> Exercise aim
All entries below are to be duplicated verbatim.
BEGIN Given data
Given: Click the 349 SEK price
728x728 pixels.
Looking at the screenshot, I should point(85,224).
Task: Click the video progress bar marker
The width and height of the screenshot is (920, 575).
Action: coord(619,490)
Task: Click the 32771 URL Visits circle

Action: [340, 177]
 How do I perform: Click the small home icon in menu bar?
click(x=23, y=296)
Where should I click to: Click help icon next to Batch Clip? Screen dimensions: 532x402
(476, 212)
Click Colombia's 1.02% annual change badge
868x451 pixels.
END Given data
> Result below
Given: Click the 349 SEK price
728x728 pixels.
Looking at the screenshot, I should point(85,224).
Task: Click the video progress bar marker
The width and height of the screenshot is (920, 575).
Action: coord(619,490)
Task: Click the 32771 URL Visits circle

Action: [340, 177]
 How do I perform: Click the small home icon in menu bar?
click(x=23, y=296)
Where should I click to: Click help icon next to Batch Clip? Screen dimensions: 532x402
(476, 212)
Click Colombia's 1.02% annual change badge
868x451 pixels.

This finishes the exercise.